The Bataan Death March - A Survivor's Story
Part of the reason the U.S. dropped the bomb on Japan was because Japan had tortured and killed thousands of prisoners of war during the Bataan Death March.  In this interview with a survivor of the march, he describes what the Japanese soldiers did to the P.O.W's.  "If people would fall down and couldn't go any further, the Japanese would either bayonet or shoot them. They also would bayonet prisoners who couldn't keep up...
Those who stepped out of line or had fallen out of ranks were beaten with clubs and/or rifle butts. Some American prisoners who couldn't keep up were run over by Japanese vehicles. I saw the remains of an American soldier who had been run over by a tank. I didn't see the actual event but the Japanese just left his remains in the middle of the road."

Press Release by the White House, August 6, 1945. Subject File, Ayers Papers.
This document was sent out the day the atomic bomb was dropped.  It explains the justification of why it was necessary to drop the bomb on Japan.  "It was to spare the Japanese people from utter destruction that the ultimatum of July 26 was issued at Potsdam.  Their leaders promptly rejected that ultimatum.  If they do not now accept our terms they may expect a rain of ruin  from the air, the like of which has never been seen on this earth.  Behind this air attack will follow sea and land forces in such numbers and power as they have not yet seen and with the fighting skill of which they are already well aware."

Press Release by Henry Stimson, August 6, 1945. Subject File, Ayers Papers.

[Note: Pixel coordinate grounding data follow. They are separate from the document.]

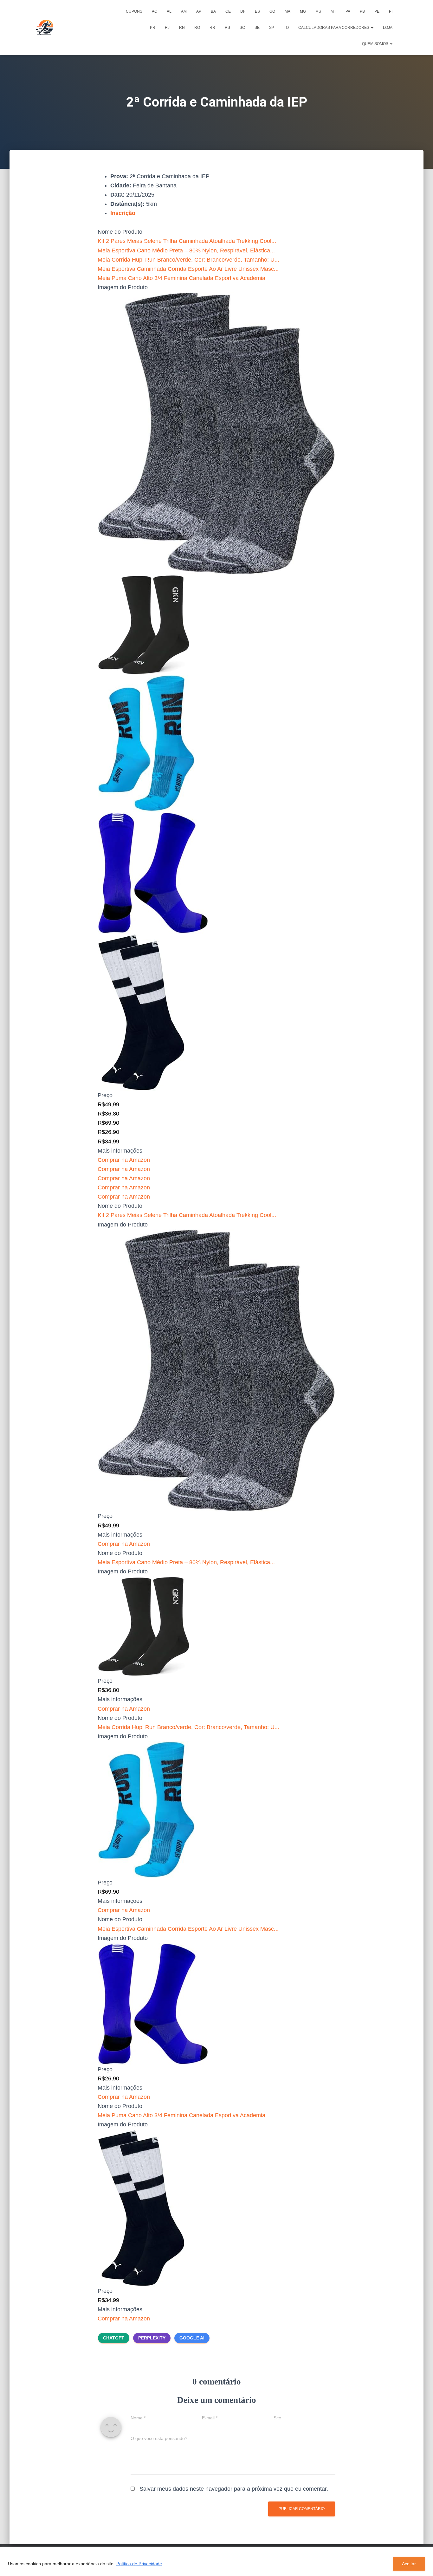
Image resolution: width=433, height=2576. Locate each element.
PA (348, 11)
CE (228, 11)
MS (318, 11)
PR (152, 27)
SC (242, 27)
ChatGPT (113, 2337)
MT (333, 11)
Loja (387, 27)
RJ (167, 27)
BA (213, 11)
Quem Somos (375, 44)
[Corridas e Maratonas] (44, 28)
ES (257, 11)
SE (257, 27)
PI (390, 11)
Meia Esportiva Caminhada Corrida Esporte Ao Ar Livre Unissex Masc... (188, 269)
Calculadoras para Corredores (334, 27)
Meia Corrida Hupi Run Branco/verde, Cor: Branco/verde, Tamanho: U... (188, 260)
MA (287, 11)
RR (212, 27)
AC (154, 11)
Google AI (191, 2337)
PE (376, 11)
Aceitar (409, 2563)
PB (362, 11)
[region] (216, 2561)
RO (197, 27)
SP (271, 27)
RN (182, 27)
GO (272, 11)
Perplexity (151, 2337)
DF (242, 11)
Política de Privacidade (139, 2563)
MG (303, 11)
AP (198, 11)
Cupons (134, 11)
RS (227, 27)
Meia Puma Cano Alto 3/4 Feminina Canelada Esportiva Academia (181, 278)
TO (286, 27)
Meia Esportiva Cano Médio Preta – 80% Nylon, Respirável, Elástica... (186, 250)
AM (184, 11)
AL (169, 11)
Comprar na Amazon (124, 1160)
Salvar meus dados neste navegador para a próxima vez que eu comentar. (233, 2489)
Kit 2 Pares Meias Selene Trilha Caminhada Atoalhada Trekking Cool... (187, 241)
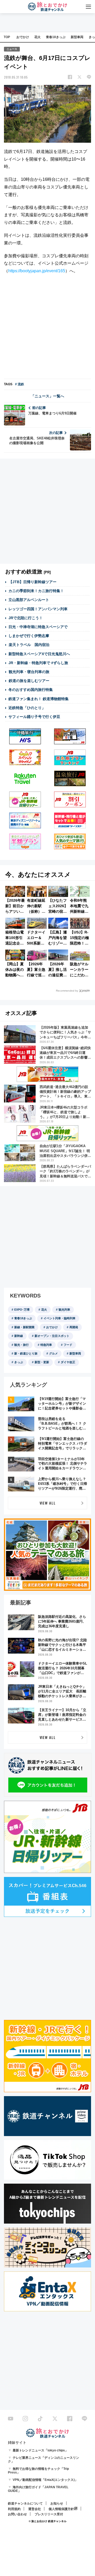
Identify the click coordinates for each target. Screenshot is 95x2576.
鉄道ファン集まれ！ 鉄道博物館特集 (38, 699)
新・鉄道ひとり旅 (25, 1353)
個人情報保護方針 (61, 2509)
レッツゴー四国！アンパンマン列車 (38, 609)
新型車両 (77, 37)
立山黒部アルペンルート (28, 600)
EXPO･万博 (22, 1309)
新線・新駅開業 (24, 1327)
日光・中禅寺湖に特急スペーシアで (38, 627)
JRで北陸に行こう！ (25, 618)
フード (68, 1344)
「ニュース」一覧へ (47, 396)
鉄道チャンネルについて (25, 2503)
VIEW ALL (48, 1503)
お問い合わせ (17, 2514)
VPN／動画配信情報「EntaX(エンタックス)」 (45, 2480)
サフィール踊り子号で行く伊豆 (34, 717)
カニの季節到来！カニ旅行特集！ (36, 591)
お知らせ (56, 2503)
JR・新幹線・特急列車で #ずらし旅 (38, 663)
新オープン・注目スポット (52, 1335)
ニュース (12, 49)
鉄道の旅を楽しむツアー (29, 681)
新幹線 (18, 1335)
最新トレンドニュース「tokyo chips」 (40, 2450)
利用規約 (14, 2509)
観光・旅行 (21, 1344)
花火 (37, 37)
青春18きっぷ (55, 37)
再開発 (73, 1327)
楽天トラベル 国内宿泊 (29, 645)
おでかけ (22, 37)
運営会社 (34, 2509)
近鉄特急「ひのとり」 (26, 708)
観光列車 (64, 1309)
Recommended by (67, 990)
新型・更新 (42, 1362)
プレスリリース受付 (49, 2514)
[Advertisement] (47, 327)
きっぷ (18, 1362)
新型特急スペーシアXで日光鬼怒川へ (39, 654)
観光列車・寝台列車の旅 (29, 672)
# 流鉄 (19, 384)
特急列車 (46, 1344)
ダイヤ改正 (68, 1362)
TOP (7, 37)
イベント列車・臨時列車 (59, 1318)
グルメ (53, 1353)
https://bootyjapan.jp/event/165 (36, 271)
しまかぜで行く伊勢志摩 (28, 636)
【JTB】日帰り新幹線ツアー (32, 582)
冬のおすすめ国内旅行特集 (30, 689)
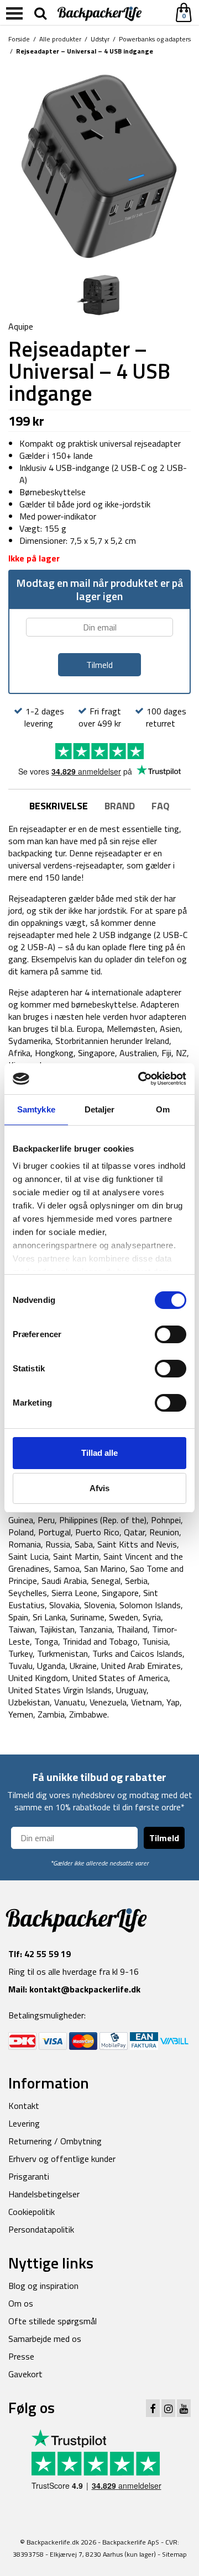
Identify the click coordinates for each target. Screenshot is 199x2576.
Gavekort (25, 2374)
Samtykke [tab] (36, 1109)
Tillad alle (99, 1452)
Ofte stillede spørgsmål (52, 2321)
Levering (24, 2123)
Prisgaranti (28, 2176)
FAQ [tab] (160, 805)
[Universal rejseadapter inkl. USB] (99, 164)
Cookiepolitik (31, 2211)
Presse (21, 2356)
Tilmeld (164, 1837)
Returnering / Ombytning (55, 2141)
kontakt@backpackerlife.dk (84, 1989)
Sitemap (174, 2554)
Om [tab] (163, 1109)
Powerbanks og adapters (155, 39)
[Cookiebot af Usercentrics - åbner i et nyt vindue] (140, 1079)
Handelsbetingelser (44, 2194)
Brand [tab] (119, 805)
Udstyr (100, 39)
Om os (20, 2303)
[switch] (170, 1334)
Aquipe (20, 326)
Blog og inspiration (43, 2285)
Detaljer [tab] (100, 1109)
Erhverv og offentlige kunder (62, 2158)
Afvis (99, 1488)
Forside (19, 39)
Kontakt (23, 2105)
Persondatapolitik (41, 2229)
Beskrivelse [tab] (58, 805)
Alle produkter (60, 39)
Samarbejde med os (44, 2338)
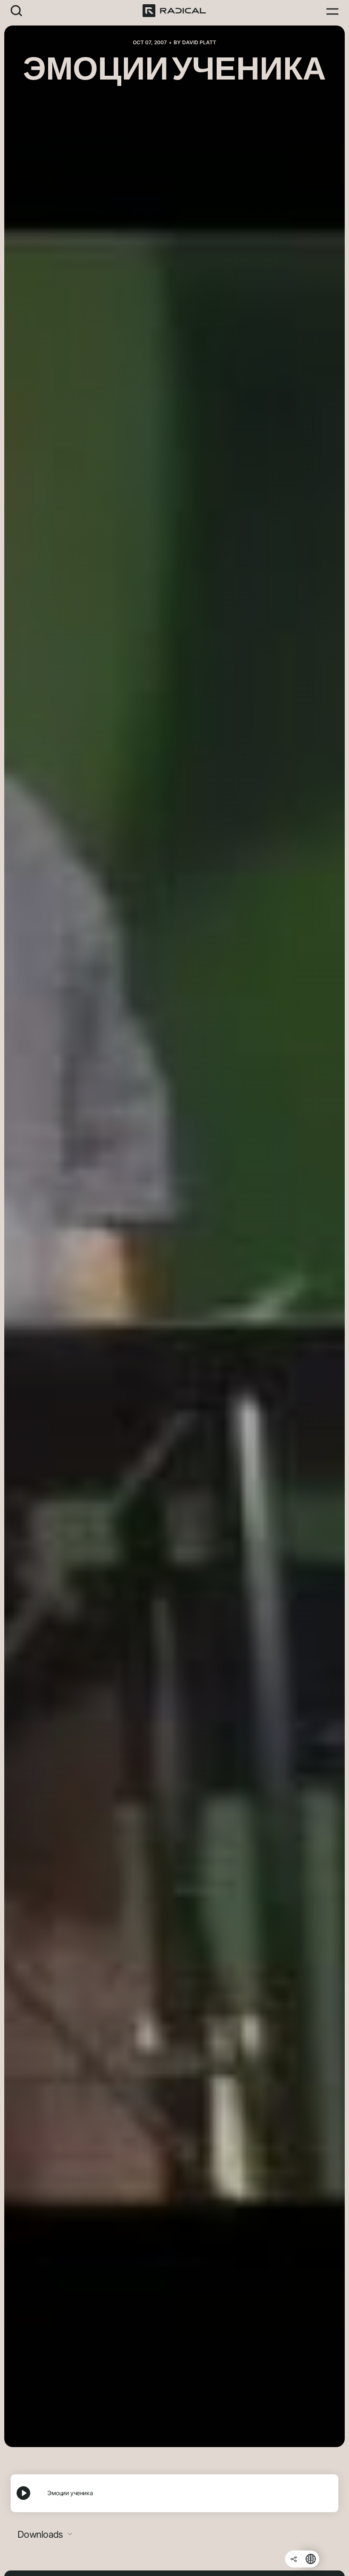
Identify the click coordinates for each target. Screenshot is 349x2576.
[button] (17, 10)
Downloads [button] (41, 2534)
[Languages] (310, 2558)
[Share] (293, 2558)
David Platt (199, 42)
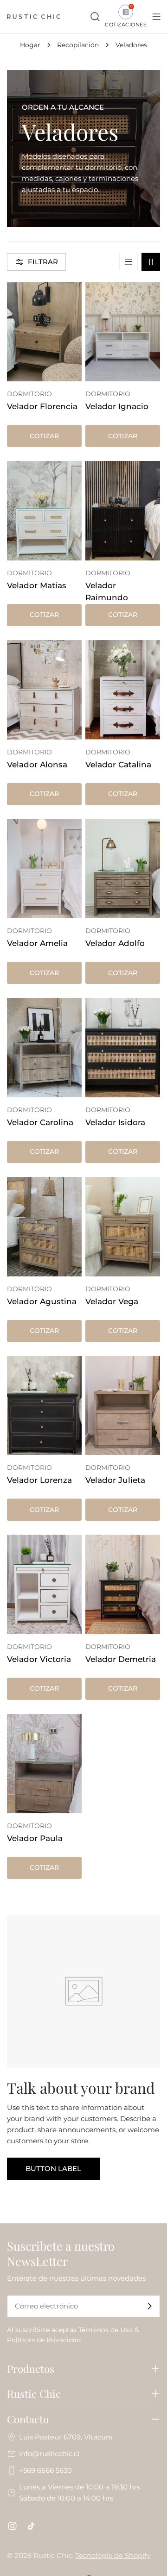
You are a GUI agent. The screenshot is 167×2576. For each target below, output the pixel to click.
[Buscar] (95, 16)
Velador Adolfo (115, 943)
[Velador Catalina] (122, 690)
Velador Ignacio (116, 406)
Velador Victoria (39, 1659)
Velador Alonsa (37, 764)
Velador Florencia (42, 406)
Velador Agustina (42, 1301)
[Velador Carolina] (44, 1047)
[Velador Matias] (44, 510)
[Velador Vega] (122, 1226)
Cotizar (44, 436)
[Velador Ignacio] (122, 332)
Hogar (30, 45)
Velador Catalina (118, 764)
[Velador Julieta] (122, 1406)
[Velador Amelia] (44, 869)
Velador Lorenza (39, 1480)
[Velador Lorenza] (44, 1406)
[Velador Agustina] (44, 1226)
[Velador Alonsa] (44, 690)
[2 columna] (150, 262)
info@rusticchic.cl (49, 2453)
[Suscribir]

This press release by Stimson was released to show the incredible advancement in science and technology that the U.S. made by creating and dropping the atomic bomb.  "The recent use of the atomic bomb over Japan, which was today made known by the President, is the cumulation of years of herculean effort on the part of science and industry working in cooperation with the military authorities.  this development which was carried forward by the many thousand participants with the utmost energy and the very highest sense of national duty, with the greatest secrecy and the most imperative of time schedules, probably represents the greatest achievement of the combined efforts of science, industry, labor, and the military in all history."